*Text passage:*
▽

In the "think of the children" scenario the parents are incentivized to consent to some filter. (So they or someone(!!!) gets an alert if the boogeyman is talking to their kids, asking them to send nudes, or sending dick pics.)

See recital 13 on top of page 7 for the definition.

And see 17 on bottom of page 8 for this:

"To allow for innovation and ensure proportionality and technological neutrality, no exhaustive list of the compulsory mitigation measures should be established"

and

(page 46) "... measures shall be ... targeted and proportionate in relation to that risk, taking into account, in particular, the seriousness of the risk as well as the provider’s financial and technological capabilities and the number of users; ..."

This is a framework. It seems to be coming from overly-anxious law nerds who can't stop thinking of the children. (And yes, this usually makes them a problem, because they're nigh unreasonable.)

It seem to be set up as a DIY thing for providers. And, again, for parents it makes sense, let your kids surf on the marked-safe-for-kids part of the Internet. (And nowadays kids really spend most of their time on (in!) certain apps, not in a web browser.)

The ugly part is that there are fines to compel the providers to adjust their risk metrics. (page 104, page 110 mentions max 6% of global turnover)

This clearly seems to be a softish push to assign a cost to internet ecosystems for online child sexual abuse.

On page 45 there are some requirements.

The provider needs to think about risks (but guidelines will come from authorities anyway), have some appropriate budget to actually work on this it the context of its own service, and then if it looks like there are problems it should spend money on remediation. (Ie. spend on content moderation, work with other providers in the industry, have a team and provide UX to notify that team, and allow users to limit what they share with others based on age.)



How does something like this avoid false positives?

△

*Data section:*
▽

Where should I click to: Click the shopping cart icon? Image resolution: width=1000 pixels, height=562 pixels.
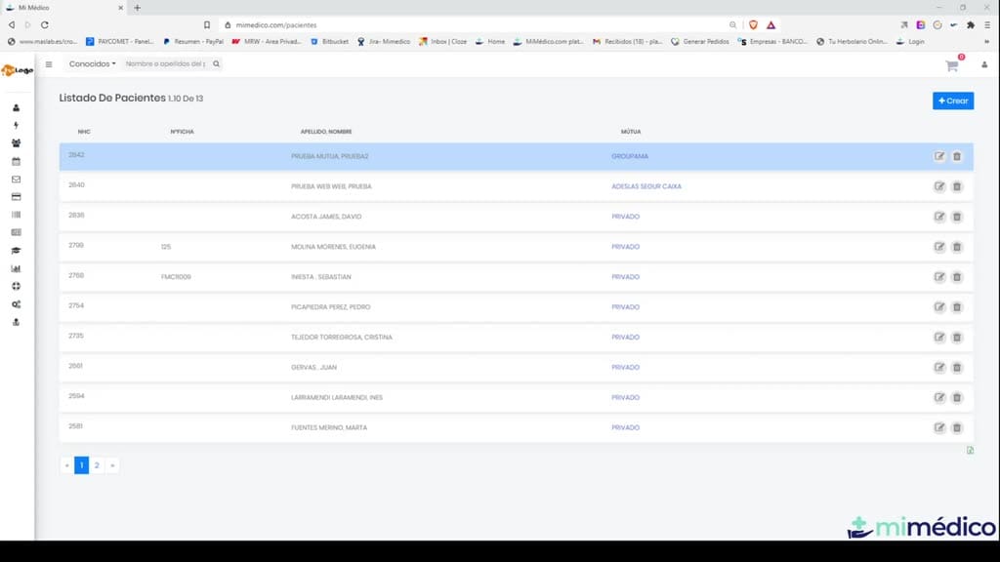[952, 65]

△

*Required work:*
(a) According to the regulation commentary, what maximum fine does page 110 mention?
(b) Reproduce word for word the part of the regulation commentary that opens with the words containing "It seem to be" and closes with "child sexual abuse.".

*Answers to the exercise:*
(a) A maximum of 6% of global turnover.

(b)
It seem to be set up as a DIY thing for providers. And, again, for parents it makes sense, let your kids surf on the marked-safe-for-kids part of the Internet. (And nowadays kids really spend most of their time on (in!) certain apps, not in a web browser.)

The ugly part is that there are fines to compel the providers to adjust their risk metrics. (page 104, page 110 mentions max 6% of global turnover)

This clearly seems to be a softish push to assign a cost to internet ecosystems for online child sexual abuse.